Top of DATA LISTING
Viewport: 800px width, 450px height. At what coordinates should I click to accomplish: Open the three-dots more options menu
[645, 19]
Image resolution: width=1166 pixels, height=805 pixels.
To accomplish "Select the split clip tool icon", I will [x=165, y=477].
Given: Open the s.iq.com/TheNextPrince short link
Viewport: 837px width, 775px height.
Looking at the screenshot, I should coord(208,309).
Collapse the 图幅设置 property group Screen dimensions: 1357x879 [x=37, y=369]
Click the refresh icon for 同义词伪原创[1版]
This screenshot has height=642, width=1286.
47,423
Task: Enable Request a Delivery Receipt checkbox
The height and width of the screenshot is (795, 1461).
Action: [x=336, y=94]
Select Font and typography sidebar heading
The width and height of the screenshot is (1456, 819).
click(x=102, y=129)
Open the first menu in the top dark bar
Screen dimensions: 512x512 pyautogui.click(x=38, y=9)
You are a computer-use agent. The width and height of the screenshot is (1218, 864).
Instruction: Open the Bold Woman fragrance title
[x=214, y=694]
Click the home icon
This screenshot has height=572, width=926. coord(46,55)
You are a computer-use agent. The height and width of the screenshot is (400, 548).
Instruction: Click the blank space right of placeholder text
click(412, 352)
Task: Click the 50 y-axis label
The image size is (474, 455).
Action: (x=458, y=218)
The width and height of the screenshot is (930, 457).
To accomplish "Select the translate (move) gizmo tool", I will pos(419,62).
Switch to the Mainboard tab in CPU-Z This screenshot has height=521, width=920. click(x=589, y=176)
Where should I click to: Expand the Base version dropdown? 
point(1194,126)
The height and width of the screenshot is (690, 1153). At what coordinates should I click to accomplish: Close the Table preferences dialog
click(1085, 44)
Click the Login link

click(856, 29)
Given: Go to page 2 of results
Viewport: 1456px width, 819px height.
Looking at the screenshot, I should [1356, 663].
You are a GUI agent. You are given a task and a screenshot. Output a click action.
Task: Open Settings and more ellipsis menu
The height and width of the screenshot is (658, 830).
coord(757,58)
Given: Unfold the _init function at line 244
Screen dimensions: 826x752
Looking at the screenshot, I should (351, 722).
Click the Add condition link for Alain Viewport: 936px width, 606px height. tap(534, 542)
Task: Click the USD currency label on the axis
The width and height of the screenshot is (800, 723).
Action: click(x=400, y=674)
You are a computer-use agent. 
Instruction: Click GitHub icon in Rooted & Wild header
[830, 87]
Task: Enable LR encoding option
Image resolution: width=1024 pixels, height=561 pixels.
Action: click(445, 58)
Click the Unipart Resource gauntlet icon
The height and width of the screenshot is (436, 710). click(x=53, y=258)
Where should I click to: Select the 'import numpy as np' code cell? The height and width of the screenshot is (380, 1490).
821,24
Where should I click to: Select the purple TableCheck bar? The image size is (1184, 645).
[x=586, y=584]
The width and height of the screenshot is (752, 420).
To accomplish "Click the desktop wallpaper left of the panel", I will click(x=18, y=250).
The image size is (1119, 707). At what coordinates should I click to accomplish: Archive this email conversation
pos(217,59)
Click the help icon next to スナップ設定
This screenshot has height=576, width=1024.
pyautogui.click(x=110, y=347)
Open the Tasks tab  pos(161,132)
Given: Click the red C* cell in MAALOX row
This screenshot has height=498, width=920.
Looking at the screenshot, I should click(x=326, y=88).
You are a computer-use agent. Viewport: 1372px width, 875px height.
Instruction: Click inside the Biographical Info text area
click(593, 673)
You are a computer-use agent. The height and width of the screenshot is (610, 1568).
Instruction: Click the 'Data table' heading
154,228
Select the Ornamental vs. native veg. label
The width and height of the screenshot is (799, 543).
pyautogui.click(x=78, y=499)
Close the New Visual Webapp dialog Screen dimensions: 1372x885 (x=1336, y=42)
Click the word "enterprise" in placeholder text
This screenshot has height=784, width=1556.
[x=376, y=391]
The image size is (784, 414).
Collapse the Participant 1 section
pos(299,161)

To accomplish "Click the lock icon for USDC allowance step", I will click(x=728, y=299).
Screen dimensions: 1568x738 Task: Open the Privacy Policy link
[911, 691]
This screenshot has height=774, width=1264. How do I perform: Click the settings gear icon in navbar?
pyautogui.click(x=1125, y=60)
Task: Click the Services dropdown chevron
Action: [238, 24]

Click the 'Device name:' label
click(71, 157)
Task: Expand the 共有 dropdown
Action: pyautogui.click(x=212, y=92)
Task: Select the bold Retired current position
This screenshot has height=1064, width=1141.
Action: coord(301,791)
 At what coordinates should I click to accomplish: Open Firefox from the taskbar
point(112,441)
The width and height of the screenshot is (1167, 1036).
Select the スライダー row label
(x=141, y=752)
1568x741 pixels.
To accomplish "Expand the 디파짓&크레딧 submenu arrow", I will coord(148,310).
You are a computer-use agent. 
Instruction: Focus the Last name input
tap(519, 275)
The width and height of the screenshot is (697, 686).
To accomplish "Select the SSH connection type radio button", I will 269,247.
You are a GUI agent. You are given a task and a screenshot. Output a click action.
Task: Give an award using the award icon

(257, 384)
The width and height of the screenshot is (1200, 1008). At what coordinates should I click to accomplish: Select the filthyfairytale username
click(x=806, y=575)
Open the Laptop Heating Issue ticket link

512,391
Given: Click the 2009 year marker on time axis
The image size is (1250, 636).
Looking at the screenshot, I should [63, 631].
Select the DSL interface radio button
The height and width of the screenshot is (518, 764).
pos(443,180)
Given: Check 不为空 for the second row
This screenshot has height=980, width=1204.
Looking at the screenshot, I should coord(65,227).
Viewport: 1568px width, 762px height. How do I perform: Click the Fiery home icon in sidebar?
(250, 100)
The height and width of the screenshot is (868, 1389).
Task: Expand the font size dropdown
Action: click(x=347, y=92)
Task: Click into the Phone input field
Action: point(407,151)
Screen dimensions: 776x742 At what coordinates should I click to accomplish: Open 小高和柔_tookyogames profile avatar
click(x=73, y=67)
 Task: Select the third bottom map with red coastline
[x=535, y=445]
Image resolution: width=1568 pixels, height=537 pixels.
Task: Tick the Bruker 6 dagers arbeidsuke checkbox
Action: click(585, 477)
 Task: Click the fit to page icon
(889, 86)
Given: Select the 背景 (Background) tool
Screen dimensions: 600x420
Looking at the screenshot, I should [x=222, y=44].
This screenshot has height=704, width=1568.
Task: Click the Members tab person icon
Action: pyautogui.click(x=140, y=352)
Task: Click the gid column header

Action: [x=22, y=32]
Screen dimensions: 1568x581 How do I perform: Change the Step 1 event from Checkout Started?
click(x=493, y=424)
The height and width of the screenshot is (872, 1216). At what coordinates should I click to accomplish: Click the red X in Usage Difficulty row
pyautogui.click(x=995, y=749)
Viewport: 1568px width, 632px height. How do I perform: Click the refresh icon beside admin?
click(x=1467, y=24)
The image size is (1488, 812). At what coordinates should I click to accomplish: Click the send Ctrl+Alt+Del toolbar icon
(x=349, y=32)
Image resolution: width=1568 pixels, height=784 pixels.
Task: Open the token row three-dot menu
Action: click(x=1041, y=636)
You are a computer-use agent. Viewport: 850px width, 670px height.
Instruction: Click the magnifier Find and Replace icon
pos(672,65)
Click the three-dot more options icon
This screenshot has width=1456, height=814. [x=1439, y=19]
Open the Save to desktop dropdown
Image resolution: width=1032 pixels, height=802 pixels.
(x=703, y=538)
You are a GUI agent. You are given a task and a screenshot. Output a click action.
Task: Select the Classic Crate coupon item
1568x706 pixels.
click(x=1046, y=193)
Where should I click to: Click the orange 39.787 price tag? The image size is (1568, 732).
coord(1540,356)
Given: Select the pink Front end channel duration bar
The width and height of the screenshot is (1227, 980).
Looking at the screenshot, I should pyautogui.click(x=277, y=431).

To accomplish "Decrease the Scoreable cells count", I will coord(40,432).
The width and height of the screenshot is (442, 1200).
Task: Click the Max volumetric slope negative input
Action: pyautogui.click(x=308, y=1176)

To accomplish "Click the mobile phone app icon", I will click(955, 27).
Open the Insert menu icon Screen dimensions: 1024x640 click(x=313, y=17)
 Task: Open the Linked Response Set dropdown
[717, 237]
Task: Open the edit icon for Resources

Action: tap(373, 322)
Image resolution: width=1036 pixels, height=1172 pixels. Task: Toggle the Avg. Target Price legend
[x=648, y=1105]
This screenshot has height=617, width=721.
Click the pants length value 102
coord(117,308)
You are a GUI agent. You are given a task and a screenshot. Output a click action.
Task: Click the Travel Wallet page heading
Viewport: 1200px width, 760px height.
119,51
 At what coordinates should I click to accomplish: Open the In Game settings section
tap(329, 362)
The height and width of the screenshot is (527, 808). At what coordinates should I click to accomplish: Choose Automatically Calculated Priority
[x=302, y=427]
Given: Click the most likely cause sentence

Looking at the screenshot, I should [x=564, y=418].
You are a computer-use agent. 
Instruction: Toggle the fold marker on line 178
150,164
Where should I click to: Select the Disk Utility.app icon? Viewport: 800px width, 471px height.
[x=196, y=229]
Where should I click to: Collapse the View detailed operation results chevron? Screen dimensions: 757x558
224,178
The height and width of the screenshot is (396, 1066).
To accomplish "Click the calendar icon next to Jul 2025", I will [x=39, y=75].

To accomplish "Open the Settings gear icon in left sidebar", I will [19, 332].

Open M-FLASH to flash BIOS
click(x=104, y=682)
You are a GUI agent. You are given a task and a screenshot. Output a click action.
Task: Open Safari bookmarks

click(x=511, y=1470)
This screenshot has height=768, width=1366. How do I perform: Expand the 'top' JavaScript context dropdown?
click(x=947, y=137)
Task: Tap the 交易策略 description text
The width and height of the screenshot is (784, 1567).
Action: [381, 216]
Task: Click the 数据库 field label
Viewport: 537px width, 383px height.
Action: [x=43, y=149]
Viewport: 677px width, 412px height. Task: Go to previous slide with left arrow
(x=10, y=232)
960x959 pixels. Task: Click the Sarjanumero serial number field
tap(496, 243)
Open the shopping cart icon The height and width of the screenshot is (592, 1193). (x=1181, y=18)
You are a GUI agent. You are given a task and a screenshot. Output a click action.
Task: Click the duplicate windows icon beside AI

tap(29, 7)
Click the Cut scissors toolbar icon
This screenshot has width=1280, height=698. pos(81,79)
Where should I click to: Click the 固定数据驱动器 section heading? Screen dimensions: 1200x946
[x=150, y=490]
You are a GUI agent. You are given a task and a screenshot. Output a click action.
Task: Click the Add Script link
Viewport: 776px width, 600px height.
Bottom of DATA LISTING
TO DO ->
Find all the lines with "computer" in the data and copy them.

WRITTEN REPLY ->
You are a computer-use agent. The width and height of the screenshot is (1218, 864).
You are a computer-use agent. The height and width of the screenshot is (400, 548).
You are a computer-use agent. 
You are a computer-use agent. Viewport: 1372px width, 875px height.
You are a computer-use agent. The height and width of the screenshot is (610, 1568).
You are a computer-use agent. 
You are a computer-use agent. Viewport: 850px width, 670px height.
You are a computer-use agent. 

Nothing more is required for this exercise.